AUSTRALIA’s governments in 2008 decided to establish the National Registration and Accreditation Scheme — an important and internationally recognised initiative in health practitioner regulation.
Initially uniting 10 (now 14) professions via legislation in eight jurisdictions, it was described as a “significant milestone in the reform of the Australian healthcare system” before it was introduced in 2010.
Initially, implementation of the scheme, which deals with registration, accreditation and complaints handling administered by the Australian Health Practitioner Regulation Agency (AHPRA), was not smooth. Much angst was caused by the complex process of transferring functions previously undertaken by state and territory regulatory boards to the national scheme structure.
These teething problems, particularly in registration, have been largely overcome, but concerns remain about complaints handling.
After 3 years of operation, the scheme is now subject to a mandatory independent review. It is an interesting time for a review as AHPRA in its short life has already been the subject of two reviews of its performance, one by the Senate and the other by a Victorian upper house committee.
Overcoming the previously fragmented approach to managing complaints about practitioners is a key benefit of the national scheme, as it provides consistency of approach, not only in terms of process, but also in terms of outcomes for consumers and practitioners alike.
However, the national scheme for complaints handling was not universally adopted around Australia. NSW opted out of this aspect of the scheme from the beginning, Queensland took itself out of the national complaints handling regime from July 2014, and in March 2014, the Victorian inquiry recommended that state consider doing the same.
The Queensland Health Minister Lawrence Springborg described the handling of complaints as “dysfunctional”, saying the new Health Ombudsman would provide better oversight and accountability.
The Victorian inquiry found that there were numerous problems with the existing complaints process in Victoria including confusion and inconsistencies, time delays and inadequate ministerial and parliamentary accountability and oversight.
So a key question for practitioners, consumers and regulators is whether the review of the national scheme, due to report to health ministers early this year , will recommend further fragmentation of a system that is beginning to find its feet and show improvements.

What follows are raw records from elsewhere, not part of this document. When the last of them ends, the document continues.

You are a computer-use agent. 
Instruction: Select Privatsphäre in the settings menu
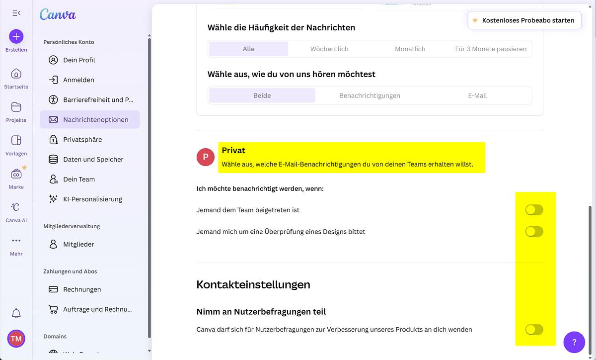coord(82,140)
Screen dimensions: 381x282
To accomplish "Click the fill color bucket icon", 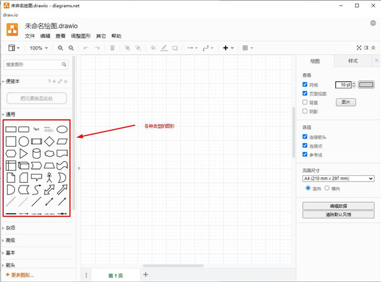I will (x=152, y=48).
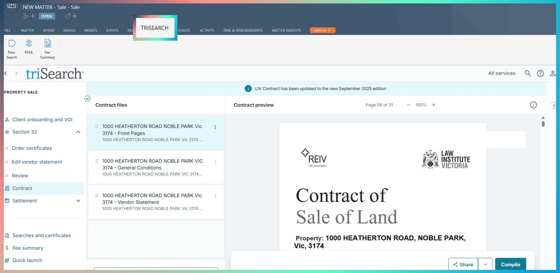Screen dimensions: 560x273
Task: Click the triSearch search magnifier icon
Action: 528,73
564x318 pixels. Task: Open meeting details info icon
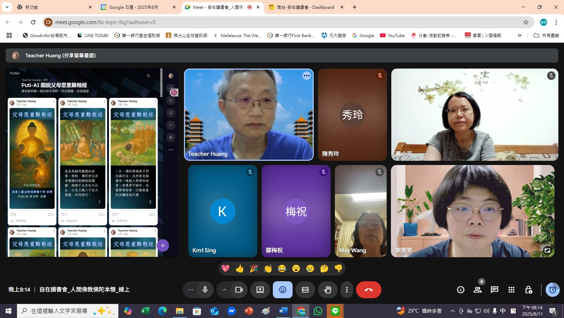pos(460,290)
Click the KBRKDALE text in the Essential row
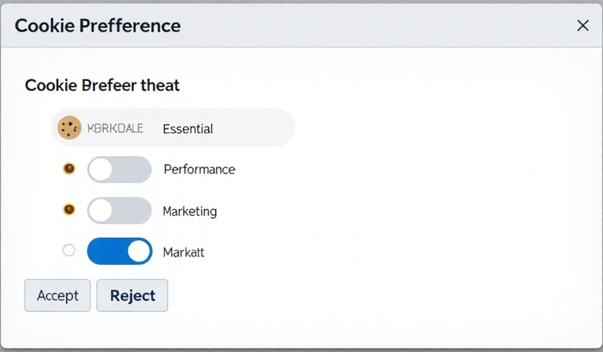 [115, 128]
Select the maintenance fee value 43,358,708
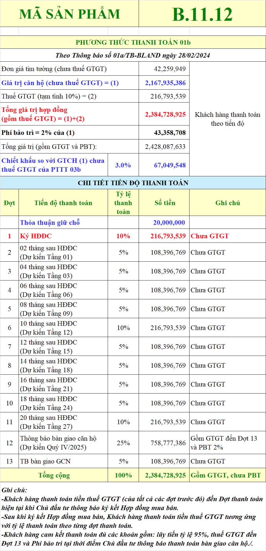This screenshot has height=551, width=266. click(x=170, y=133)
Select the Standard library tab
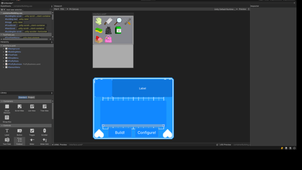302x170 pixels. 23,97
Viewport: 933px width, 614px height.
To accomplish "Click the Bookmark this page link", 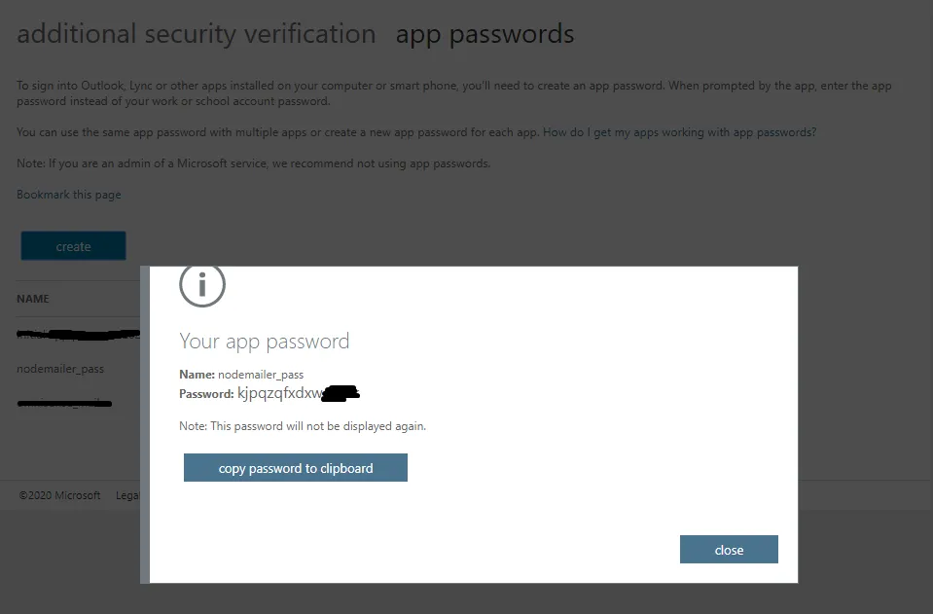I will tap(69, 195).
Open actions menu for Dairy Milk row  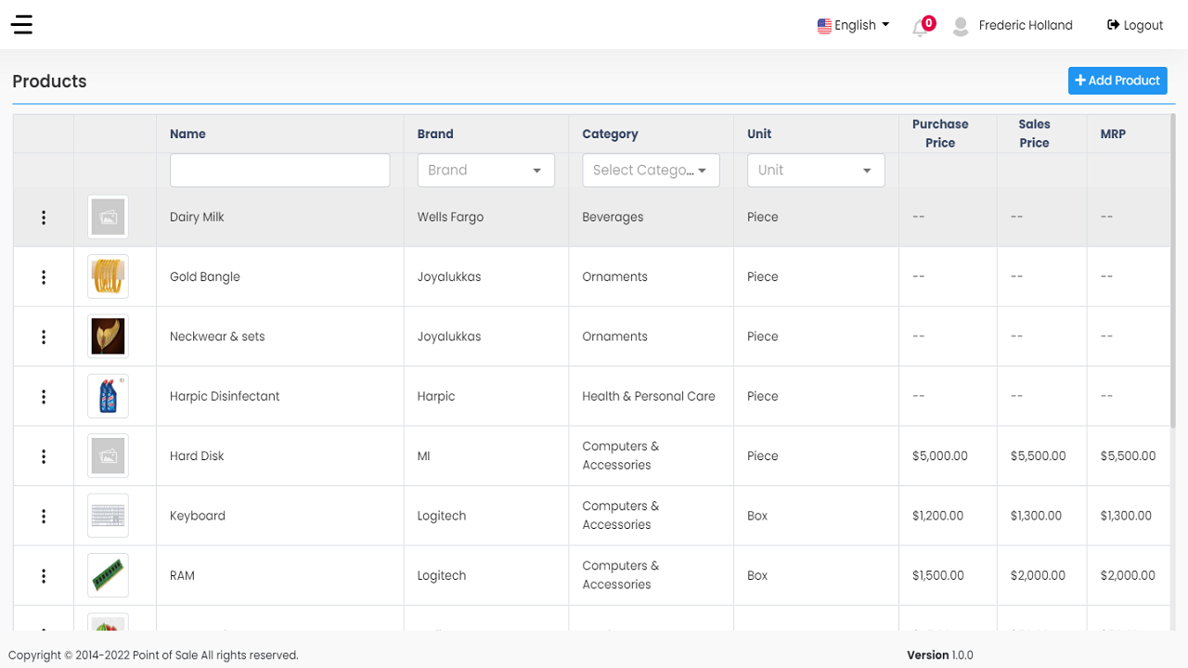coord(44,217)
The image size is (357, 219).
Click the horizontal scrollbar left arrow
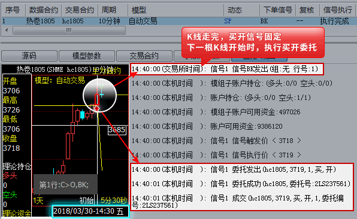tap(7, 30)
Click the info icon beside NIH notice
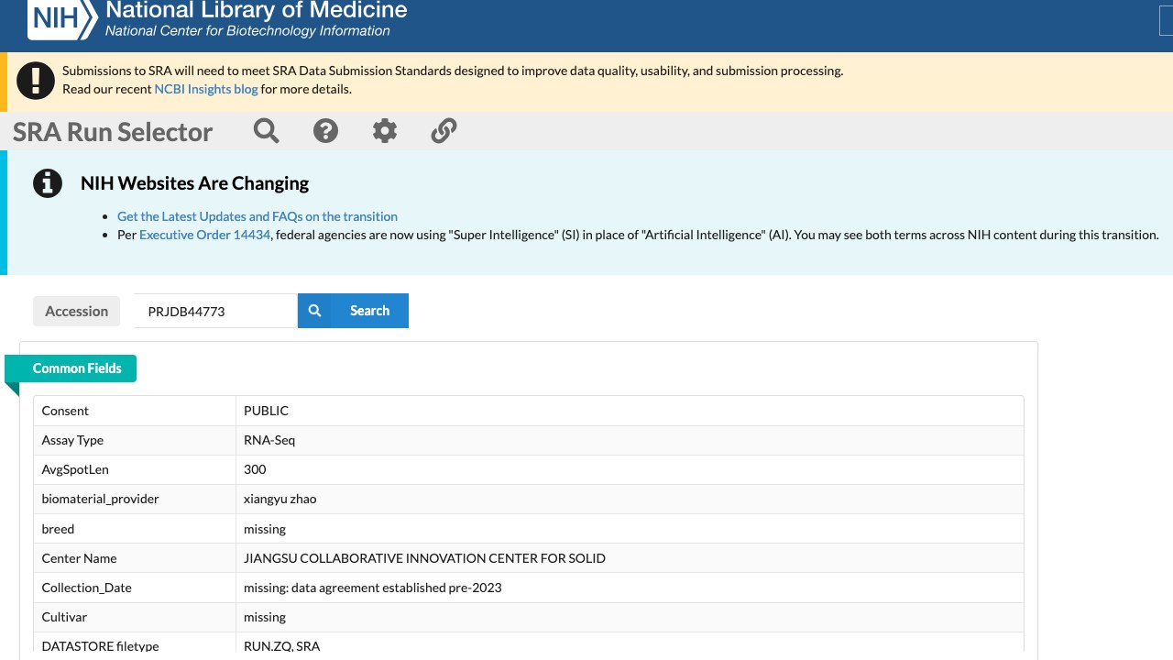This screenshot has width=1173, height=660. click(48, 183)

The consultation paper for the national scheme review noted that the recent developments in Queensland and comments in the Victorian upper house inquiry report are “a clear indication of serious concerns that the National Law notification system has not been operating effectively”.
One of the options canvassed in the consultation paper is that the Queensland model for complaints handling be adopted nationally. Under this model, there would be a single entry point for all complaints and notifications, and serious matters would be dealt with by an independent health complaints entity, with less serious matters referred to the national boards and the AHPRA. The aim is primarily to overcome the confusion faced by consumers about the management of complaints under the national scheme.
In Avant’s submission to the review, we noted our strong support for the national scheme. This is supported by the results of an unpublished survey that Avant undertook in April 2014 which revealed that 70% of doctors surveyed preferred a standard national complaints-handling system to state-based systems.
We do not support further jurisdictions opting out of the national scheme for complaints-handling, and believe that improvements can be made to address concerns to prevent this happening.
Now is not the time for further fragmentation. Academic research is currently underway looking at complaints handling systems and models of professional regulation in Australia. As the results of this research are not yet known, it is premature to consider any significant changes to complaints and notifications handling in the national scheme.
Instead, we should concentrate on fixing issues with the current arrangements rather than risking more organisational chaos. This will be better for all involved in the national scheme — the AHPRA and national boards, practitioners and consumers, and, most importantly, it will lead to greater public confidence in our health regulatory system.
Ms Georgie Haysom is the head of advocacy at Avant.